*REQUIRED ACTION*. Restate word for word the lines of the entries below, starting with the line that holds "The width and height of the screenshot is (545, 633)." and ending with the line that holds "Change Items per", and no others.

*ENTRIES SHOWN*.
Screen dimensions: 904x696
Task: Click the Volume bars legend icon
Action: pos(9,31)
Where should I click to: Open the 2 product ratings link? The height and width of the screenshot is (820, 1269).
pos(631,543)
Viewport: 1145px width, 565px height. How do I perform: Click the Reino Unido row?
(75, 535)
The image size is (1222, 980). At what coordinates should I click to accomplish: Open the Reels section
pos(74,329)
==
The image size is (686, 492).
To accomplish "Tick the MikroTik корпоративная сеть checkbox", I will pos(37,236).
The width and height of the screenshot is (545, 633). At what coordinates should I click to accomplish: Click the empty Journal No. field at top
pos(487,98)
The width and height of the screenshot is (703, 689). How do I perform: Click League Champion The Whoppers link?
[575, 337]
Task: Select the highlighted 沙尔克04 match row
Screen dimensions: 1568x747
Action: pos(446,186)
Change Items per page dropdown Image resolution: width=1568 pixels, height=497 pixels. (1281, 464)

*ANSWER TO THE PROBLEM*.
The width and height of the screenshot is (545, 633). At what coordinates should I click to accomplish: Click the empty Journal No. field at top
pos(487,98)
The width and height of the screenshot is (703, 689). How do I perform: Click League Champion The Whoppers link?
[575, 337]
Task: Select the highlighted 沙尔克04 match row
Screen dimensions: 1568x747
Action: pos(446,186)
Change Items per page dropdown Image resolution: width=1568 pixels, height=497 pixels. (1281, 464)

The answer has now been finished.